HN – Educação vai ser uma prioridade. Marco regulatório, diálogo com o Parlamento é fundamental, queremos percorrer todos os ministérios. Veja que o Ministério do Meio Ambiente é pura ciência e nada está acontecendo com base na ciência. Na hora em que você deixa garimpeiros entrarem em terras indígenas está desrespeitando, além da constituição, toda uma cultura e os Direitos Humanos. Tudo isso envolve ciência. Quando você olha o Ministério da Infraestrutura, é ciência pura. Utilização de portos, aeroportos, grandes metrópoles, é ciência. A ciência está no dia a dia, é que nossos governantes ainda não perceberam isso. É trágico.
JC – Como vê o momento político atual, as eleições de outubro?
HN – Uma coisa que tenho insistido e que considero relevante, é que as pessoas focam a discussão na eleição para o Executivo. Mas tão relevante quanto, até diria que a força é até maior, é o Legislativo. Porque é o que cria as leis e, dentro do modelo de presidencialismo brasileiro ele é que faz a negociação. Essa palavra tem uma conotação negativa hoje no Brasil, mas é com quem você tem que dialogar. A maioria das pessoas esquecem em quem votou e esquecem que, ao votar em deputados, estão dando àquele ou àquela pessoa o direito de falar em nome deles. Quando eles votam e falam, inclusive alguns absurdos, na hora da votação, estão falando em seu nome, porque você passou uma procuração ao eleger aquele indivíduo.

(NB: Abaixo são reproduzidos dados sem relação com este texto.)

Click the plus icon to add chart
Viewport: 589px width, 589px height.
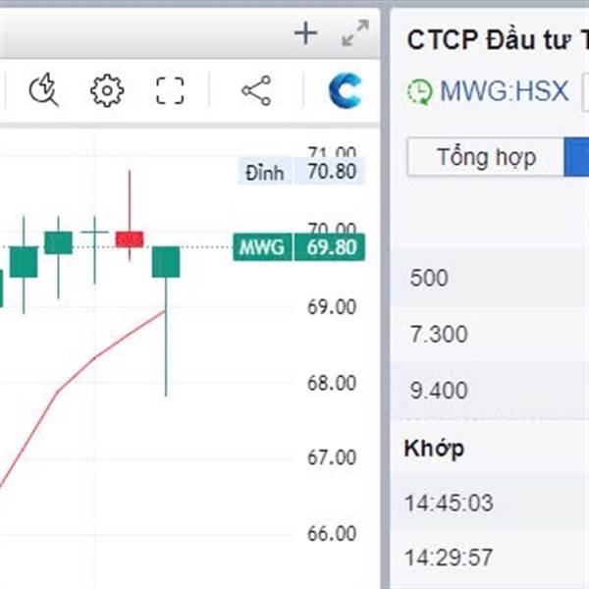(x=305, y=33)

JC – Qual o peso do Parlamento para a CT&I?
HN – O diálogo com o Parlamento, a nível Federal, e com as câmaras a nível estadual, é fundamental para a gente conseguir o Brasil que a gente almeja. E claro, tem que exigir dos candidatos qual o seu programa. Por que ele quer ser candidato? Qual o projeto dele? Para que está se candidatando? Vai ser uma eleição complicada – já tivemos várias manifestações do que nos espera. Vai ter polarização muito grande e não é bom para ninguém.

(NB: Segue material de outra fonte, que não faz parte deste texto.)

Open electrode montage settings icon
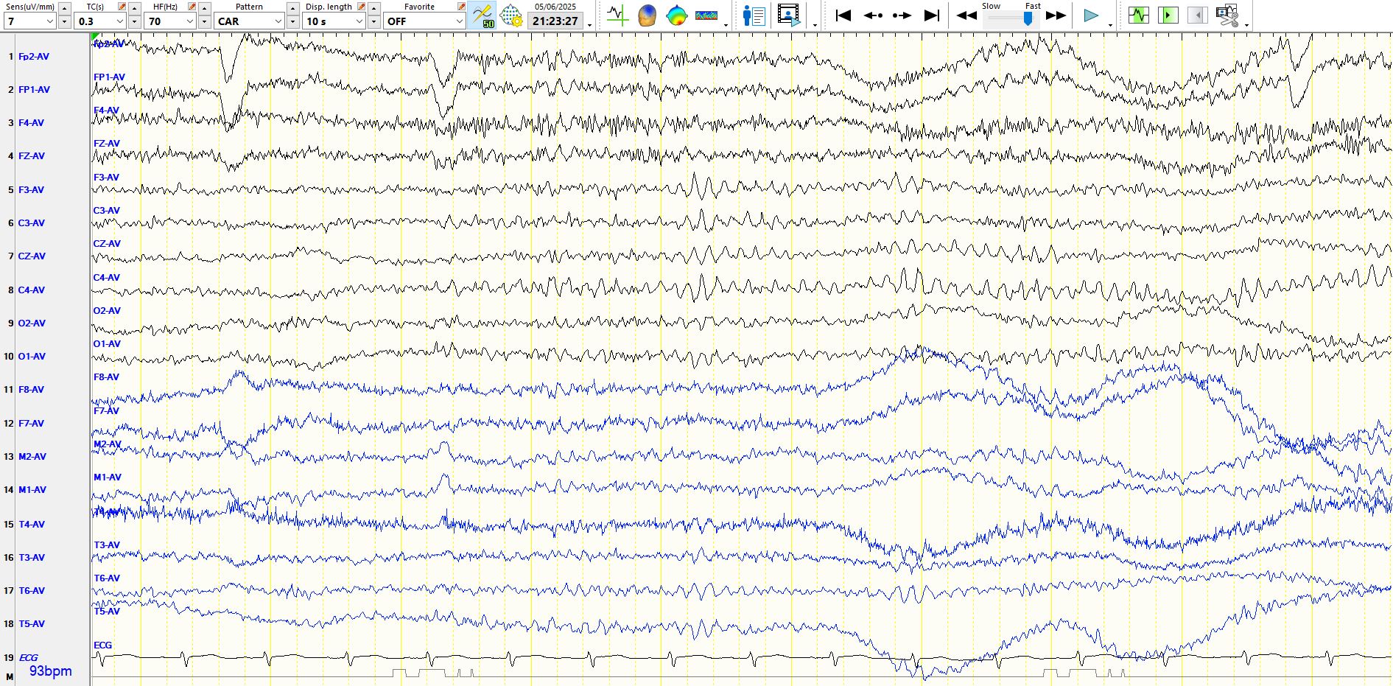This screenshot has height=686, width=1393. 511,15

JC – Qual sua expectativa para a eleição para presidente?
HN – Não vou falar da minha preferência política. O que eu quero é que o povo, quando votar para presidente pense no que ele vai fazer. O que precisamos? Desenvolvimento sustentável. Isso quer dizer sustentável para nós que estamos aqui e para aqueles que virão. Não podemos acabar com o planeta. O social: não podemos continuar com as iniquidades de hoje. Que cada um leia os projetos de governo, que votem com consciência e não com o fígado. Eu particularmente vejo que na educação e na ciência esse governo veio para destruir, mas isso é a minha opinião. A ABC vai continuar na luta para rever esse quadro.